What this task involves =>
Return the records in full, exactly as given.

Study material =>
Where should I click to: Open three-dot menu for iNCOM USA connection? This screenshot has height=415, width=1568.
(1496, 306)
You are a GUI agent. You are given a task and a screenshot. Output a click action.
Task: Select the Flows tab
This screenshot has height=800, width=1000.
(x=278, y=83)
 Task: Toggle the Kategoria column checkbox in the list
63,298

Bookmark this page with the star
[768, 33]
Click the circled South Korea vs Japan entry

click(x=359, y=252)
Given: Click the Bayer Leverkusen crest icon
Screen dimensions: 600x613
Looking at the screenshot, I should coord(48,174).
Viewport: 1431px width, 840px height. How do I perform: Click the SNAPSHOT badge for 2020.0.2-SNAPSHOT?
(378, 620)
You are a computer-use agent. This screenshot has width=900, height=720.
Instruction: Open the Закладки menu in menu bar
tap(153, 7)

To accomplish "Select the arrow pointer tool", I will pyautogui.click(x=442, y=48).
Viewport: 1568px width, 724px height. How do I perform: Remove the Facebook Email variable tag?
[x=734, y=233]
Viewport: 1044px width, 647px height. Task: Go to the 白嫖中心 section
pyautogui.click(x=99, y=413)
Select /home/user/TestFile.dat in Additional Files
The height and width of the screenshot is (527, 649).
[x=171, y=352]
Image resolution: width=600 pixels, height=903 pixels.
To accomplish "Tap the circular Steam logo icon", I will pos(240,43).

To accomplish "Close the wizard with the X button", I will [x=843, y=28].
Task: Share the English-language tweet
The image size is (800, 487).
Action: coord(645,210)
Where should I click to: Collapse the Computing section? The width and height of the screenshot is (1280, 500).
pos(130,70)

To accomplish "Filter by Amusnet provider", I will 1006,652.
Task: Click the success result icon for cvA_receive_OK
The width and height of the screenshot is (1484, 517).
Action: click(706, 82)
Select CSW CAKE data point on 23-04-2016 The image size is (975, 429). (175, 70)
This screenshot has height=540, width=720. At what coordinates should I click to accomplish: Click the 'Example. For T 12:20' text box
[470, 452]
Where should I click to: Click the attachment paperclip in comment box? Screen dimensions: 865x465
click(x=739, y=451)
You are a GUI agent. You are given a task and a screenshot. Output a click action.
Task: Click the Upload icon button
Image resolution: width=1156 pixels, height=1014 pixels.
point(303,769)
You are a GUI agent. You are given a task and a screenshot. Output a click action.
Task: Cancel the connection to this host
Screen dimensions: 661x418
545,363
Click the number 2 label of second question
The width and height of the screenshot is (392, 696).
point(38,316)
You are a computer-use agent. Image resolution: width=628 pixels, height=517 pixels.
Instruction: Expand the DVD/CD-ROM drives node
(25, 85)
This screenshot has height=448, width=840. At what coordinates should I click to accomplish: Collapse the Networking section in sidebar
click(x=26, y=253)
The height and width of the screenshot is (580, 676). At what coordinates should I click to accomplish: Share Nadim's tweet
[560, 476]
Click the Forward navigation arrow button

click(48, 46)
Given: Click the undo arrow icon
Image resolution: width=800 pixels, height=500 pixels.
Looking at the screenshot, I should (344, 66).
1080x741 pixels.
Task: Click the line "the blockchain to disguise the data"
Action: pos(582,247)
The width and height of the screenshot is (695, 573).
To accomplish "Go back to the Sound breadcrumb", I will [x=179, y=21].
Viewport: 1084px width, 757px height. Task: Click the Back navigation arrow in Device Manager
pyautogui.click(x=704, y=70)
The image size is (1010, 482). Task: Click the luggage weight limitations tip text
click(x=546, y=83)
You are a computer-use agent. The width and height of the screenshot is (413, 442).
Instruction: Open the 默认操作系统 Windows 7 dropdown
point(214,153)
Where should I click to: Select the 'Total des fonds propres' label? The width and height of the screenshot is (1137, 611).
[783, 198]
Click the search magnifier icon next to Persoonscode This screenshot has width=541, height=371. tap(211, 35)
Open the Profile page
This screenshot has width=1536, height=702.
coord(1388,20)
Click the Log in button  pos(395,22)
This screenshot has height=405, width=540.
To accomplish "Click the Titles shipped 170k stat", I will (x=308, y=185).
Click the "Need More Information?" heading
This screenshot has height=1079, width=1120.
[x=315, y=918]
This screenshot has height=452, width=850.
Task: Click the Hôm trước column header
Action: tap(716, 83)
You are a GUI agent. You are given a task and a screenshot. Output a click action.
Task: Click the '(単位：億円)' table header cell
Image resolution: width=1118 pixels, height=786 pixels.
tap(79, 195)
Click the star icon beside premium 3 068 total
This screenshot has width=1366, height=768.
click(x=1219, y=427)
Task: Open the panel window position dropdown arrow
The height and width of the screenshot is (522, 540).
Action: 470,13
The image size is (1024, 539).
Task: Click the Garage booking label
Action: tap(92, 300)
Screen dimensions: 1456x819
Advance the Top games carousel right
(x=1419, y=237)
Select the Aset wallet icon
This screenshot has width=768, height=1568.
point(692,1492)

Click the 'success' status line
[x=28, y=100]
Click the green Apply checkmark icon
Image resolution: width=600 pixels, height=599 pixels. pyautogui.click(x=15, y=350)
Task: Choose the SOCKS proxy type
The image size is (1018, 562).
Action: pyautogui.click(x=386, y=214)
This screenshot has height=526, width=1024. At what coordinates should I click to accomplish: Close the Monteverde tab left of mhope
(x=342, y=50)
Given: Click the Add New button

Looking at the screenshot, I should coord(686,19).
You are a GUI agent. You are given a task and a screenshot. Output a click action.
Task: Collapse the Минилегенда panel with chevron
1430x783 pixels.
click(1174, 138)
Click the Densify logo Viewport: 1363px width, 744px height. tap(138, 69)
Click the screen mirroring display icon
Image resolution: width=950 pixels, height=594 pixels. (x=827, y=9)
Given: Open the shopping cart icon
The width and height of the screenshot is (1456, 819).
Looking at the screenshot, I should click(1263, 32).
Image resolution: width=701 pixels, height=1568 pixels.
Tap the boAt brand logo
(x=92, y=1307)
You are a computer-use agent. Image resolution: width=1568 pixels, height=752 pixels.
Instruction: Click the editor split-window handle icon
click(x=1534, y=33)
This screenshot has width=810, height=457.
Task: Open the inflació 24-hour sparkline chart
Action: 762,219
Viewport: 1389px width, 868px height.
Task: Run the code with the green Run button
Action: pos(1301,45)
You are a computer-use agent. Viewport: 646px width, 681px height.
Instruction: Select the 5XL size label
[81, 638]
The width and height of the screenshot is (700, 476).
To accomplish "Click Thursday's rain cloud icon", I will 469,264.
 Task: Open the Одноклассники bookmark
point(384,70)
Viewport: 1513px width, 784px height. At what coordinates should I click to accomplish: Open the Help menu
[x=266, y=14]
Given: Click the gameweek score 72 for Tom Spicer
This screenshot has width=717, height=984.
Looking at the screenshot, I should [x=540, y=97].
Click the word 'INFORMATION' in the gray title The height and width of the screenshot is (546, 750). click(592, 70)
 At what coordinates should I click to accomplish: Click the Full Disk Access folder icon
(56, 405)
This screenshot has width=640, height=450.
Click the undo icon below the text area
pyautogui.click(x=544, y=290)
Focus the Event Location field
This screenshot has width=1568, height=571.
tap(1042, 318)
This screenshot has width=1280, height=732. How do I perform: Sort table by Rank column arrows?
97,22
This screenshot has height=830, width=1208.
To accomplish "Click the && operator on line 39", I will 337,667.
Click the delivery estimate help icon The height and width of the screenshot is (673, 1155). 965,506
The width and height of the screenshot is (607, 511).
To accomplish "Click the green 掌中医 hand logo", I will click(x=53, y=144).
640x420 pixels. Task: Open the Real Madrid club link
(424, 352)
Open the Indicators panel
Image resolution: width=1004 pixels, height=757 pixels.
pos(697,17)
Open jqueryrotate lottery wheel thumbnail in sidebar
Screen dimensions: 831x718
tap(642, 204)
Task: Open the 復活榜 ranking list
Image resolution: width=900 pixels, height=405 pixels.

Answer to this task =>
Where should I click to: Open three-dot menu for iNCOM USA connection? This screenshot has height=415, width=1568.
(1496, 306)
You are a GUI agent. You are given a task and a screenshot. Output a click action.
Task: Select the Flows tab
This screenshot has height=800, width=1000.
(x=278, y=83)
 Task: Toggle the Kategoria column checkbox in the list
63,298

Bookmark this page with the star
[768, 33]
Click the circled South Korea vs Japan entry

click(x=359, y=252)
Given: Click the Bayer Leverkusen crest icon
Screen dimensions: 600x613
Looking at the screenshot, I should coord(48,174).
Viewport: 1431px width, 840px height. How do I perform: Click the SNAPSHOT badge for 2020.0.2-SNAPSHOT?
(378, 620)
You are a computer-use agent. This screenshot has width=900, height=720.
Instruction: Open the Закладки menu in menu bar
tap(153, 7)

To accomplish "Select the arrow pointer tool", I will pyautogui.click(x=442, y=48).
Viewport: 1568px width, 724px height. How do I perform: Remove the Facebook Email variable tag?
[x=734, y=233]
Viewport: 1044px width, 647px height. Task: Go to the 白嫖中心 section
pyautogui.click(x=99, y=413)
Select /home/user/TestFile.dat in Additional Files
The height and width of the screenshot is (527, 649).
[x=171, y=352]
Image resolution: width=600 pixels, height=903 pixels.
To accomplish "Tap the circular Steam logo icon", I will pos(240,43).

To accomplish "Close the wizard with the X button", I will [x=843, y=28].
Task: Share the English-language tweet
The image size is (800, 487).
Action: coord(645,210)
Where should I click to: Collapse the Computing section? The width and height of the screenshot is (1280, 500).
pos(130,70)

To accomplish "Filter by Amusnet provider", I will 1006,652.
Task: Click the success result icon for cvA_receive_OK
The width and height of the screenshot is (1484, 517).
Action: click(706, 82)
Select CSW CAKE data point on 23-04-2016 The image size is (975, 429). (175, 70)
This screenshot has height=540, width=720. At what coordinates should I click to accomplish: Click the 'Example. For T 12:20' text box
[470, 452]
Where should I click to: Click the attachment paperclip in comment box? Screen dimensions: 865x465
click(x=739, y=451)
You are a GUI agent. You are given a task and a screenshot. Output a click action.
Task: Click the Upload icon button
Image resolution: width=1156 pixels, height=1014 pixels.
point(303,769)
You are a GUI agent. You are given a task and a screenshot. Output a click action.
Task: Cancel the connection to this host
Screen dimensions: 661x418
545,363
Click the number 2 label of second question
The width and height of the screenshot is (392, 696).
point(38,316)
You are a computer-use agent. Image resolution: width=628 pixels, height=517 pixels.
Instruction: Expand the DVD/CD-ROM drives node
(25, 85)
This screenshot has height=448, width=840. At what coordinates should I click to accomplish: Collapse the Networking section in sidebar
click(x=26, y=253)
The height and width of the screenshot is (580, 676). At what coordinates should I click to accomplish: Share Nadim's tweet
[560, 476]
Click the Forward navigation arrow button

click(48, 46)
Given: Click the undo arrow icon
Image resolution: width=800 pixels, height=500 pixels.
Looking at the screenshot, I should (344, 66).
1080x741 pixels.
Task: Click the line "the blockchain to disguise the data"
Action: pos(582,247)
The width and height of the screenshot is (695, 573).
To accomplish "Go back to the Sound breadcrumb", I will [x=179, y=21].
Viewport: 1084px width, 757px height. Task: Click the Back navigation arrow in Device Manager
pyautogui.click(x=704, y=70)
The image size is (1010, 482). Task: Click the luggage weight limitations tip text
click(x=546, y=83)
You are a computer-use agent. The width and height of the screenshot is (413, 442).
Instruction: Open the 默认操作系统 Windows 7 dropdown
point(214,153)
Where should I click to: Select the 'Total des fonds propres' label? The width and height of the screenshot is (1137, 611).
[783, 198]
Click the search magnifier icon next to Persoonscode This screenshot has width=541, height=371. tap(211, 35)
Open the Profile page
This screenshot has width=1536, height=702.
coord(1388,20)
Click the Log in button  pos(395,22)
This screenshot has height=405, width=540.
To accomplish "Click the Titles shipped 170k stat", I will (x=308, y=185).
Click the "Need More Information?" heading
This screenshot has height=1079, width=1120.
[x=315, y=918]
This screenshot has height=452, width=850.
Task: Click the Hôm trước column header
Action: tap(716, 83)
You are a GUI agent. You are given a task and a screenshot. Output a click action.
Task: Click the '(単位：億円)' table header cell
Image resolution: width=1118 pixels, height=786 pixels.
tap(79, 195)
Click the star icon beside premium 3 068 total
This screenshot has width=1366, height=768.
click(x=1219, y=427)
Task: Open the panel window position dropdown arrow
The height and width of the screenshot is (522, 540).
Action: 470,13
The image size is (1024, 539).
Task: Click the Garage booking label
Action: tap(92, 300)
Screen dimensions: 1456x819
Advance the Top games carousel right
(x=1419, y=237)
Select the Aset wallet icon
This screenshot has width=768, height=1568.
point(692,1492)

Click the 'success' status line
[x=28, y=100]
Click the green Apply checkmark icon
Image resolution: width=600 pixels, height=599 pixels. pyautogui.click(x=15, y=350)
Task: Choose the SOCKS proxy type
The image size is (1018, 562).
Action: pyautogui.click(x=386, y=214)
This screenshot has height=526, width=1024. At what coordinates should I click to accomplish: Close the Monteverde tab left of mhope
(x=342, y=50)
Given: Click the Add New button

Looking at the screenshot, I should coord(686,19).
You are a GUI agent. You are given a task and a screenshot. Output a click action.
Task: Collapse the Минилегенда panel with chevron
1430x783 pixels.
click(1174, 138)
Click the Densify logo Viewport: 1363px width, 744px height. tap(138, 69)
Click the screen mirroring display icon
Image resolution: width=950 pixels, height=594 pixels. (x=827, y=9)
Given: Open the shopping cart icon
The width and height of the screenshot is (1456, 819).
Looking at the screenshot, I should click(1263, 32).
Image resolution: width=701 pixels, height=1568 pixels.
Tap the boAt brand logo
(x=92, y=1307)
You are a computer-use agent. Image resolution: width=1568 pixels, height=752 pixels.
Instruction: Click the editor split-window handle icon
click(x=1534, y=33)
This screenshot has width=810, height=457.
Task: Open the inflació 24-hour sparkline chart
Action: 762,219
Viewport: 1389px width, 868px height.
Task: Run the code with the green Run button
Action: pos(1301,45)
You are a computer-use agent. Viewport: 646px width, 681px height.
Instruction: Select the 5XL size label
[81, 638]
The width and height of the screenshot is (700, 476).
To accomplish "Click Thursday's rain cloud icon", I will 469,264.
 Task: Open the Одноклассники bookmark
point(384,70)
Viewport: 1513px width, 784px height. At what coordinates should I click to accomplish: Open the Help menu
[x=266, y=14]
Given: Click the gameweek score 72 for Tom Spicer
This screenshot has width=717, height=984.
Looking at the screenshot, I should [x=540, y=97].
Click the word 'INFORMATION' in the gray title The height and width of the screenshot is (546, 750). click(592, 70)
 At what coordinates should I click to accomplish: Click the Full Disk Access folder icon
(56, 405)
This screenshot has width=640, height=450.
Click the undo icon below the text area
pyautogui.click(x=544, y=290)
Focus the Event Location field
This screenshot has width=1568, height=571.
tap(1042, 318)
This screenshot has width=1280, height=732. How do I perform: Sort table by Rank column arrows?
97,22
This screenshot has height=830, width=1208.
To accomplish "Click the && operator on line 39", I will 337,667.
Click the delivery estimate help icon The height and width of the screenshot is (673, 1155). 965,506
The width and height of the screenshot is (607, 511).
To accomplish "Click the green 掌中医 hand logo", I will click(x=53, y=144).
640x420 pixels. Task: Open the Real Madrid club link
(424, 352)
Open the Indicators panel
Image resolution: width=1004 pixels, height=757 pixels.
pos(697,17)
Open jqueryrotate lottery wheel thumbnail in sidebar
Screen dimensions: 831x718
tap(642, 204)
Task: Open the 復活榜 ranking list
Image resolution: width=900 pixels, height=405 pixels.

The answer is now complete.